(Supplied data Opens)

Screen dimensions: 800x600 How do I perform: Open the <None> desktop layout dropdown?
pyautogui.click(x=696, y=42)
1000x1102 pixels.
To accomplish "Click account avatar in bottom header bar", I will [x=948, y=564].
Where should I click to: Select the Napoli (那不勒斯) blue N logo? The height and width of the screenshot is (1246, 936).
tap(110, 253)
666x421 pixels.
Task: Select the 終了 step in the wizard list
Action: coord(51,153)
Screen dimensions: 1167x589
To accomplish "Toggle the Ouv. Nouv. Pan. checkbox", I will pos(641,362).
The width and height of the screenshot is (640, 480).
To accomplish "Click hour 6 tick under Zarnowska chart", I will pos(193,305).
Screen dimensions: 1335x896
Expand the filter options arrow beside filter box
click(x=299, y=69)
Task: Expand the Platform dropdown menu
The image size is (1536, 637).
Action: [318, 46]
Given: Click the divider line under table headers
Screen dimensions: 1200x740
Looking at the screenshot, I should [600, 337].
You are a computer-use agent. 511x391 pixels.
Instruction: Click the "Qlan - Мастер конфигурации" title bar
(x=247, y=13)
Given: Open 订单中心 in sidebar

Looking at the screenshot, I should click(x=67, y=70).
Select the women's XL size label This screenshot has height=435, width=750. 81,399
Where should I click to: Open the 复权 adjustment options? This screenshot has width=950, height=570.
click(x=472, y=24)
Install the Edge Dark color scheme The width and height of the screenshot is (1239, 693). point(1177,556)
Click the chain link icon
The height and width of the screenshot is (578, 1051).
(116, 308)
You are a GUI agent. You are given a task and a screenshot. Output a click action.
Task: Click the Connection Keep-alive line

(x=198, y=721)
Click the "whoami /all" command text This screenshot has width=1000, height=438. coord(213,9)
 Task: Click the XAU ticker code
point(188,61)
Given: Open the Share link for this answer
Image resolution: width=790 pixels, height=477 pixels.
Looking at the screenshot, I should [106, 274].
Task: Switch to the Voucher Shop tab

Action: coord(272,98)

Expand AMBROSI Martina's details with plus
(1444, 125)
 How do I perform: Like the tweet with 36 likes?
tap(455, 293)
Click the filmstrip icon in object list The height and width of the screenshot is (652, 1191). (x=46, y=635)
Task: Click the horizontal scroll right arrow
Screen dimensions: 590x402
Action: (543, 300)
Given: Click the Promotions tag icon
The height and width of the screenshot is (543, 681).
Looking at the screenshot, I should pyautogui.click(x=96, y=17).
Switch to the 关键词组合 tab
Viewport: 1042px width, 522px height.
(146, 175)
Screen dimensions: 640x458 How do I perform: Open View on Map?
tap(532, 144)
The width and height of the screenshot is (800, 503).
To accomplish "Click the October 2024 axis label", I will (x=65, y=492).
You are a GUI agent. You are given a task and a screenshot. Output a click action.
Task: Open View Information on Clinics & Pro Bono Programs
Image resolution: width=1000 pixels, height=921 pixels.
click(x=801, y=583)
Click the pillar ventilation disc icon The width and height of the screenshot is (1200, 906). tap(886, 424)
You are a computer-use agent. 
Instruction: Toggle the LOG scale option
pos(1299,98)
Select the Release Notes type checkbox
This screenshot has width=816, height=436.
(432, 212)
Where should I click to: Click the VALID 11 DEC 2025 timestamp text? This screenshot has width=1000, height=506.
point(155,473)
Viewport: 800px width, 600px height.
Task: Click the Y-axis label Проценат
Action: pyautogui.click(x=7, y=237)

(Supplied data Closes)

[What is required]: Taking the line with "Where should I click to: Open" as the first and the line with "Click the pillar" as the last, retype that stretch of the data above exactly, with no other lines.

[Result]:
Where should I click to: Open the 复权 adjustment options? This screenshot has width=950, height=570.
click(x=472, y=24)
Install the Edge Dark color scheme The width and height of the screenshot is (1239, 693). point(1177,556)
Click the chain link icon
The height and width of the screenshot is (578, 1051).
(116, 308)
You are a GUI agent. You are given a task and a screenshot. Output a click action.
Task: Click the Connection Keep-alive line

(x=198, y=721)
Click the "whoami /all" command text This screenshot has width=1000, height=438. coord(213,9)
 Task: Click the XAU ticker code
point(188,61)
Given: Open the Share link for this answer
Image resolution: width=790 pixels, height=477 pixels.
Looking at the screenshot, I should [106, 274].
Task: Switch to the Voucher Shop tab

Action: coord(272,98)

Expand AMBROSI Martina's details with plus
(1444, 125)
 How do I perform: Like the tweet with 36 likes?
tap(455, 293)
Click the filmstrip icon in object list The height and width of the screenshot is (652, 1191). (x=46, y=635)
Task: Click the horizontal scroll right arrow
Screen dimensions: 590x402
Action: (543, 300)
Given: Click the Promotions tag icon
The height and width of the screenshot is (543, 681).
Looking at the screenshot, I should pyautogui.click(x=96, y=17).
Switch to the 关键词组合 tab
Viewport: 1042px width, 522px height.
(146, 175)
Screen dimensions: 640x458 How do I perform: Open View on Map?
tap(532, 144)
The width and height of the screenshot is (800, 503).
To accomplish "Click the October 2024 axis label", I will (x=65, y=492).
You are a GUI agent. You are given a task and a screenshot. Output a click action.
Task: Open View Information on Clinics & Pro Bono Programs
Image resolution: width=1000 pixels, height=921 pixels.
click(x=801, y=583)
Click the pillar ventilation disc icon The width and height of the screenshot is (1200, 906). tap(886, 424)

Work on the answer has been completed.